> [WRITTEN INSTRUCTION] Rewrite every item below, swapping "Where should I click to" for "Where do I click to" and leaving everything else as it is.

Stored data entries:
· · · ·

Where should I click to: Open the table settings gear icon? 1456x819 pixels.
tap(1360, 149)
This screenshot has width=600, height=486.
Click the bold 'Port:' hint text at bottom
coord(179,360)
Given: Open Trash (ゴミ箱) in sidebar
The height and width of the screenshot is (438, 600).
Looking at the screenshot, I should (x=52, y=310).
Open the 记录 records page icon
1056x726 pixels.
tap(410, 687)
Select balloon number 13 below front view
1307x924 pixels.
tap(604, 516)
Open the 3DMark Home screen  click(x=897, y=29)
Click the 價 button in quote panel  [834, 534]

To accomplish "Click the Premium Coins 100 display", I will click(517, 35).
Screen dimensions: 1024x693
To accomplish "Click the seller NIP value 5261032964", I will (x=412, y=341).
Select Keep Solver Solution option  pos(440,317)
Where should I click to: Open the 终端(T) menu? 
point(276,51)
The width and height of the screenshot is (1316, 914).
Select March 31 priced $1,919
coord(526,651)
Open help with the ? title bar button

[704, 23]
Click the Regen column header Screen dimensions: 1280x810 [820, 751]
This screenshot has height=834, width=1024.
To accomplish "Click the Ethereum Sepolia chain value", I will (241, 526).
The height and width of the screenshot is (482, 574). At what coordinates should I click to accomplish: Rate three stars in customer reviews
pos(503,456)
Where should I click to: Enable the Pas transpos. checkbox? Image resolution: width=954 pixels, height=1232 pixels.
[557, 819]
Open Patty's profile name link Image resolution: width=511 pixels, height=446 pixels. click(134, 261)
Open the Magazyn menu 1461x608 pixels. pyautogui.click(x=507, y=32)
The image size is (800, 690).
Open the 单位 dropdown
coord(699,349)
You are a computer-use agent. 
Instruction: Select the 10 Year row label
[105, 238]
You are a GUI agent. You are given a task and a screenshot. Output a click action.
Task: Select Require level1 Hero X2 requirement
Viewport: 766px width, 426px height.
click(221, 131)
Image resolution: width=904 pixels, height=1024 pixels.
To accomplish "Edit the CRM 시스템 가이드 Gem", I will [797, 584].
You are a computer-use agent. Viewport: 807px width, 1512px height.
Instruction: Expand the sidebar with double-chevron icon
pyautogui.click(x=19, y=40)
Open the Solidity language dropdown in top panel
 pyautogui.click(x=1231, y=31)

· · · ·

> [RESULT OF THIS TASK]
Where do I click to: Open the table settings gear icon? 1456x819 pixels.
tap(1360, 149)
This screenshot has width=600, height=486.
Click the bold 'Port:' hint text at bottom
coord(179,360)
Given: Open Trash (ゴミ箱) in sidebar
The height and width of the screenshot is (438, 600).
Looking at the screenshot, I should (x=52, y=310).
Open the 记录 records page icon
1056x726 pixels.
tap(410, 687)
Select balloon number 13 below front view
1307x924 pixels.
tap(604, 516)
Open the 3DMark Home screen  click(x=897, y=29)
Click the 價 button in quote panel  [834, 534]

To accomplish "Click the Premium Coins 100 display", I will click(517, 35).
Screen dimensions: 1024x693
To accomplish "Click the seller NIP value 5261032964", I will (x=412, y=341).
Select Keep Solver Solution option  pos(440,317)
Where do I click to: Open the 终端(T) menu? 
point(276,51)
The width and height of the screenshot is (1316, 914).
Select March 31 priced $1,919
coord(526,651)
Open help with the ? title bar button

[704, 23]
Click the Regen column header Screen dimensions: 1280x810 [820, 751]
This screenshot has height=834, width=1024.
To accomplish "Click the Ethereum Sepolia chain value", I will (241, 526).
The height and width of the screenshot is (482, 574). At what coordinates should I click to accomplish: Rate three stars in customer reviews
pos(503,456)
Where do I click to: Enable the Pas transpos. checkbox? Image resolution: width=954 pixels, height=1232 pixels.
[557, 819]
Open Patty's profile name link Image resolution: width=511 pixels, height=446 pixels. click(134, 261)
Open the Magazyn menu 1461x608 pixels. pyautogui.click(x=507, y=32)
The image size is (800, 690).
Open the 单位 dropdown
coord(699,349)
You are a computer-use agent. 
Instruction: Select the 10 Year row label
[105, 238]
You are a GUI agent. You are given a task and a screenshot. Output a click action.
Task: Select Require level1 Hero X2 requirement
Viewport: 766px width, 426px height.
click(221, 131)
Image resolution: width=904 pixels, height=1024 pixels.
To accomplish "Edit the CRM 시스템 가이드 Gem", I will [797, 584].
You are a computer-use agent. Viewport: 807px width, 1512px height.
Instruction: Expand the sidebar with double-chevron icon
pyautogui.click(x=19, y=40)
Open the Solidity language dropdown in top panel
 pyautogui.click(x=1231, y=31)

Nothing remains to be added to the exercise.